For this reason, as stated above, many countries have started engaging the regulatory authorities to come out with head to head clinical comparison of similar or equivalent drugs keeping ultimate ‘health outcomes’ of patients in mind.

A day may come in India too, when the regulatory authorities will concentrate on ‘outcomes/value-based’ pricing models, both for patented and high price branded generics, where low priced equivalents are available.

However, at this stage it appears, this would take some more time. Till then for ‘health outcomes’ based medical prescriptions, working out ‘Standard Treatment Guidelines (STG)’, especially for those diseases, which are most prevalent in India, should assume high importance.

Standard Treatment Guidelines (STG):

STG is usually defined as systematically developed statements designed to assist practitioners and patients in making decisions about appropriate cost-effective treatment in specific disease areas.

For each disease area, the treatment should include “the name, dosage form, strength, average dose (pediatric and adult), number of doses per day, and number of days of treatment.” STG also includes specific referral criteria from a lower to a higher level of the diagnostic and treatment requirements.

In India, the medical experts have already developed STGs for some disease areas. However, formulation of STGs covering all major disease areas and, more importantly, their effective implementation would ensure cost-effective healthcare benefits to a vast majority of population.

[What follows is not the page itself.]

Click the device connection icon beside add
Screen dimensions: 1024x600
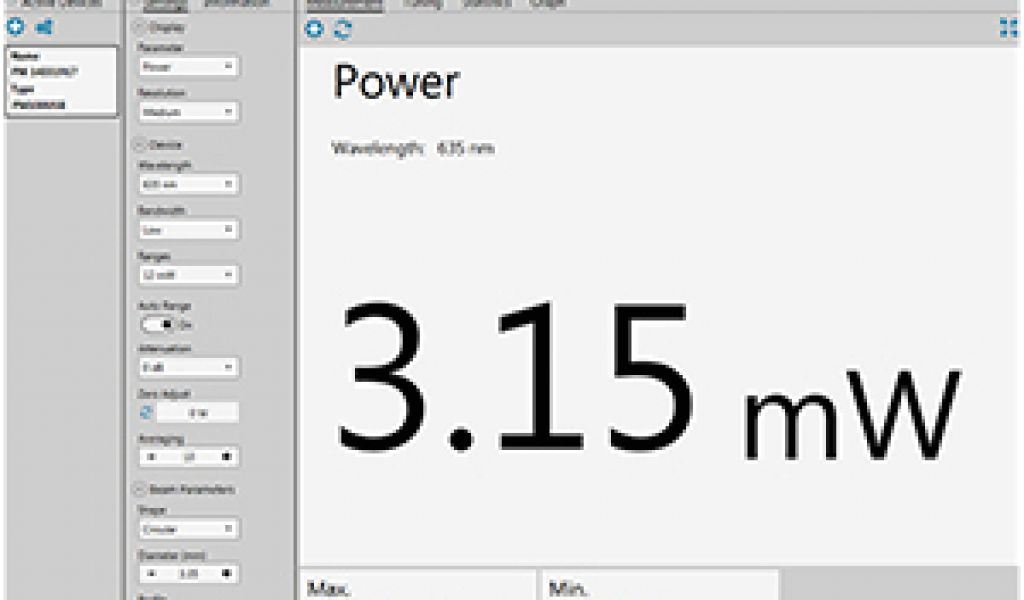click(x=42, y=28)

The Ministry of health of the respective states of India should encourage the medical professionals/institutions to lay more emphasis on ‘health-outcomes/value based’ prescription of medicines, ensuring more cost effective treatment for their patients.

Conclusion:

The medical practitioners in their part should ideally volunteer to avoid prescribing expensive drugs offering no significant improvement in ‘health outcomes’, against the cheaper equivalents. The Government should initially encourage it through ‘self-regulation’ and if it does not work, stringent regulatory measures must be strictly enforced, within a reasonable time frame.

Be that as it may, it clearly emerges today that in the healthcare arena, effective implementation of ‘Outcomes/Value-Based-Pricing-Models’ would ensure paying for the best health outcomes at the lowest possible cost, especially for those who deserve it the most, not just in India, but across the world too.

By: Tapan J. Ray

Disclaimer: The views/opinions expressed in this article are entirely my own, written in my individual and personal capacity. I do not represent any other person or organization for this opinion.